Guest Author - Paula Petrie
A drug dealer sets next to my son in homeroom. Although, at least for now, my son doesn’t buy his product, he finds the boy funny and interesting. Reality for moms of teens isn’t always lighthearted fun, the piercing and body art, begging for cell phones and overpriced runners, are just the tip of this frightening soul.
“Although a teenager would argue the point she is not a grownup and parents still need to parent by showing patience, tolerance, respect, understanding, and wisdom,” says Denise Witmer, About: Parenting Teens
Conversing with your teen is a great way for her to practice understanding, sharing, and show her maturity. Research has shown that many children go into adolescent and teen years with a restricted language for expressing their emotions. This puts many children at risk for behavioral, emotional, academic, and social problems.
Help your teenager develop a dialogue for expressing and understanding her own emotions. This will also help her when she is considering the actions of others. The ability to have successful conversations strengthen a teen’s confidence and lessens the need to follow peers.

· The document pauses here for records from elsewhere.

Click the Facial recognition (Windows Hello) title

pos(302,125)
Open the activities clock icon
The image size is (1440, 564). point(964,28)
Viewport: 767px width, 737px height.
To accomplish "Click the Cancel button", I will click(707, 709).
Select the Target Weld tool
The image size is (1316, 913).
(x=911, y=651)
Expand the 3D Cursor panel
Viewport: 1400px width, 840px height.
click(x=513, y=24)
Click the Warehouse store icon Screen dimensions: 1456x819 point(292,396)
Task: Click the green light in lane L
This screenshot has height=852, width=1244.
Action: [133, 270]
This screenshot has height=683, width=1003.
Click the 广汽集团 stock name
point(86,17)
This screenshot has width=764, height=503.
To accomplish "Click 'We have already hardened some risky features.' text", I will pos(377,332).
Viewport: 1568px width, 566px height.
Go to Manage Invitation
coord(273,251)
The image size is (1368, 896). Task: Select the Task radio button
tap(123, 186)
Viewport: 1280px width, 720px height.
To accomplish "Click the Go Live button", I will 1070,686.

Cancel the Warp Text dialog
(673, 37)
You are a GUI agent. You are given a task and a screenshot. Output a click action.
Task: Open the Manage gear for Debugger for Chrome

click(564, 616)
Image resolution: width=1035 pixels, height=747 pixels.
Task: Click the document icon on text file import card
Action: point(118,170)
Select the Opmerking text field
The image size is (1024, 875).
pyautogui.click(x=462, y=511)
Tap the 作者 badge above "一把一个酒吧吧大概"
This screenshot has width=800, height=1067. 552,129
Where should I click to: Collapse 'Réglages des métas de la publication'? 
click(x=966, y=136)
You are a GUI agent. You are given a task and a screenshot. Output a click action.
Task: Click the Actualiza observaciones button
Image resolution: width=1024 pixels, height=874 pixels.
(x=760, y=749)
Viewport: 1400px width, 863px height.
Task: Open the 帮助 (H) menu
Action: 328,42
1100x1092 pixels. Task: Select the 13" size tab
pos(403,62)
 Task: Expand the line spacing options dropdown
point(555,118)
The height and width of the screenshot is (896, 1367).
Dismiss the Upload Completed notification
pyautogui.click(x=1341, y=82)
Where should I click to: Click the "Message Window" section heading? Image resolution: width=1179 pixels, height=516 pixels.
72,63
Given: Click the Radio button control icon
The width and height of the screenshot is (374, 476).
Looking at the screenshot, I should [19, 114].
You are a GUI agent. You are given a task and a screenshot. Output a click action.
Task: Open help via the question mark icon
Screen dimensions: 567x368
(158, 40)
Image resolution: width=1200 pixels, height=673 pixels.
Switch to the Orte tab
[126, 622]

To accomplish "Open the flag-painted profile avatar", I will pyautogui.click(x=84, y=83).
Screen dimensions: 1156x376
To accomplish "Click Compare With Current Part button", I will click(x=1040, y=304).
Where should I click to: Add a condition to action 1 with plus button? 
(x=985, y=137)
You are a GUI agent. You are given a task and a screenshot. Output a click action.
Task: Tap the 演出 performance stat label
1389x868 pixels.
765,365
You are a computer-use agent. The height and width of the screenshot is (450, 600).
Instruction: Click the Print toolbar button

From the awe and splendor of your baby turned almost adult, to reckless, and frightening basket case. Denise Witmer, About: Parenting Teens
states, "Because I said so," works fine in a power struggle involving discipline. You are the parent, and you do have the final say. Your teenager realizes this and although she may not show it, she appreciates your strength and trusts you because of it. Try and explain your reasoning when things calm down.
Even with explicit sex education classes and the in-your-face awareness of sexual issues, (thanks to the media) there is a rise in STD’s among young people. Although teens have an in-depth overview, they really understand very little about the inner workings of complicated relationships or life in general. Never shut your teen out or create a situation where she feels she can’t talk to you. Denise Witmer, About: Parenting Teens
suggests, “Think things over when you need to, but explain that you just need some time.”
We worry about withdrawn kids reaching their potential or that teens esteem may be too low to take advantage of opportunities. But research shows that high esteem more often gets kids into trouble with the law. Healthy esteem sits comfortably in the middle with a strong grip on humility. Keep active informative dialogue going with your teen even if this seems more like a monologue for periods of time.